Doug Swingley from Lincoln, Montana, started endurance riding competition after 50, but when he commits to a sport, he wants to be the best. Swingley, now 58, is one of two riders from the United States that have been invited to participate in the 160k HH President of the UAE Endurance Ride in Abu Dhabi.
With only three weeks advance notice to prepare for the February 11 race, Swingley says the plan is coming together. Once the invitation was received and forwarded by the United States Equestrian Federation, horse passports and flight arrangements for horses and people have been flying back and forth quickly across the internet.
Swingley is a man accustomed to planning a competitive campaign with animals, and hardship is part of the package. Riding on a horse in the sand for 10-15 hours must seem at the other end of the spectrum for a professional dog musher and sled dog driver. And Swingley is one of the best.
A four-time winner of the 1,150+ mile Iditarod Trail Sled Dog Race across Alaska (1995, 1999, 2000, 20001), he is one of four Iditarod mushers who’ve won four or more championships – the others being Rick Swenson, Susan Butcher and Martin Buser.
In this most grueling of races, a driver will head 12-16 dogs from Anchorage to Nome, over jagged mountain range, frozen rivers, dense forest, desolate frozen tundra and windswept coastal areas. The trip will take from 10-17 days in below-zero temperatures, and darkness, frostbite, physical pain and exhaustion are companions on the journey.
Swingley said when he was in his mid-thirties, he followed his brother, who was “infatuated with dogs”, into the sport. His win in 1995 broke two records as he was the first musher from outside of Alaska to win the race and he did it in 9 days, 2 hours, 42 minutes and 19 seconds.
Five years later, he broke his own record, crossing the finish line under the arch on Nome’s Front Street in 9 days, 58 minutes. Buser set a new record in 2002 with 8 days, 22 hours and 46 minutes and John Baker broke that record in the 2011 race, coming in with 8 days, 19 hours and 46 minutes.
A fifth generation Montana native, Swingley lives on a ranch in the Rocky Mountains where he grows timber. As he transitioned to training others for sled dog races, he picked up endurance riding as his new athletic passion.” We had horses my entire life on the ranch,” he said. “100 miles on horseback is nothing compared to almost 1,200 miles in the snow.”
He has two horses in training with Christoph Schork at the Global Endurance Training Center in Moab, Utah.
Pal of Mine (ZT Ali Baba x KTP Miss Patriot x Wiking) came from the US Darley Stud as a five year old and is being prepared to compete in the US Endurance trials that will select the team for the World Endurance Championship in the United Kingdom this coming August.
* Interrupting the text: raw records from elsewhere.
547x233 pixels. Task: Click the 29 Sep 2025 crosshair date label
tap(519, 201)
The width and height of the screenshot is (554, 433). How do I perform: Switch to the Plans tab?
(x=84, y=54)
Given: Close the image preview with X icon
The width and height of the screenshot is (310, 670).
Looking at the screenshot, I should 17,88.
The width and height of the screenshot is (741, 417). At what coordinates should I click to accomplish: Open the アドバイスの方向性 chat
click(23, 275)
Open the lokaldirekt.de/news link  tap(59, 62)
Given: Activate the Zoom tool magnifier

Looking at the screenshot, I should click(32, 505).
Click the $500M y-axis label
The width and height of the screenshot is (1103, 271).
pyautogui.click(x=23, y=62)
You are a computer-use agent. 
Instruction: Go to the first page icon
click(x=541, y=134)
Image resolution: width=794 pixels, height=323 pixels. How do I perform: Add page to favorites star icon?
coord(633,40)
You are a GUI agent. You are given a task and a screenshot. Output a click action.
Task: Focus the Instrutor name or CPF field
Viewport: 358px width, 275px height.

National Security (Nash) will go to Abu Dhabi. “Nash is a willing, easygoing horse that loves the competition,” said his trainer, Schork. “He is calm and doesn’t get excited in vet checks. His pulse and respiration are very good. He has big bone, big hooves and ground covering gaits. He should be well prepared for the Presidents Cup.”
Never one to let the snow lay under his feet, as Nash is is being trained on the sandy trails in Moab, Swingley was just leaving for a 150 mile overnight dog sled trip with one of his clients.
The horses are expected to ship out of Los Angeles on February 6. Swingley said he is happy to be invited to the Abu Dhabi race. He expects to connect again with many International friends that he has in competitions and through selling horses. “We are excited that they have invited us, ” he said. “We’re going for the experience. We’ll be happy to ride conservatively and try to complete.”